What is being asked:
All of the entries need to be set down exactly as they read.

*** Supplied information Section Begins ***

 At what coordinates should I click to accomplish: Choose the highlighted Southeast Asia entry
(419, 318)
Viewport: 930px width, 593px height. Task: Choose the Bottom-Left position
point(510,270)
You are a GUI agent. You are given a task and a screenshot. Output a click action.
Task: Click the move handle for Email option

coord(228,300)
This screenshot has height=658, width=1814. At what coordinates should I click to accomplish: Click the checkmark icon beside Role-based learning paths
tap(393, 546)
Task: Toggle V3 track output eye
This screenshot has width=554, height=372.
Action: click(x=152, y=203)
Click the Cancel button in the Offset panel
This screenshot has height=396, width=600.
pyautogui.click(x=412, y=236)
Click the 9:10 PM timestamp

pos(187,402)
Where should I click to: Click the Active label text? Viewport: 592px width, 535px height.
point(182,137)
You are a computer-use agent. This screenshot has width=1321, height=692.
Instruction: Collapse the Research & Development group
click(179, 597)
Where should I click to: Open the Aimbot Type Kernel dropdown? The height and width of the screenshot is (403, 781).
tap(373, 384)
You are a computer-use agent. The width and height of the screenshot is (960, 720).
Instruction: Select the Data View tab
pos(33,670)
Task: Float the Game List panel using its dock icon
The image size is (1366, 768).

*** Supplied information Section Ends ***

Solution for this exercise:
 At what coordinates should I click to accomplish: Choose the highlighted Southeast Asia entry
(419, 318)
Viewport: 930px width, 593px height. Task: Choose the Bottom-Left position
point(510,270)
You are a GUI agent. You are given a task and a screenshot. Output a click action.
Task: Click the move handle for Email option

coord(228,300)
This screenshot has height=658, width=1814. At what coordinates should I click to accomplish: Click the checkmark icon beside Role-based learning paths
tap(393, 546)
Task: Toggle V3 track output eye
This screenshot has width=554, height=372.
Action: click(x=152, y=203)
Click the Cancel button in the Offset panel
This screenshot has height=396, width=600.
pyautogui.click(x=412, y=236)
Click the 9:10 PM timestamp

pos(187,402)
Where should I click to: Click the Active label text? Viewport: 592px width, 535px height.
point(182,137)
You are a computer-use agent. This screenshot has width=1321, height=692.
Instruction: Collapse the Research & Development group
click(179, 597)
Where should I click to: Open the Aimbot Type Kernel dropdown? The height and width of the screenshot is (403, 781).
tap(373, 384)
You are a computer-use agent. The width and height of the screenshot is (960, 720).
Instruction: Select the Data View tab
pos(33,670)
Task: Float the Game List panel using its dock icon
The image size is (1366, 768).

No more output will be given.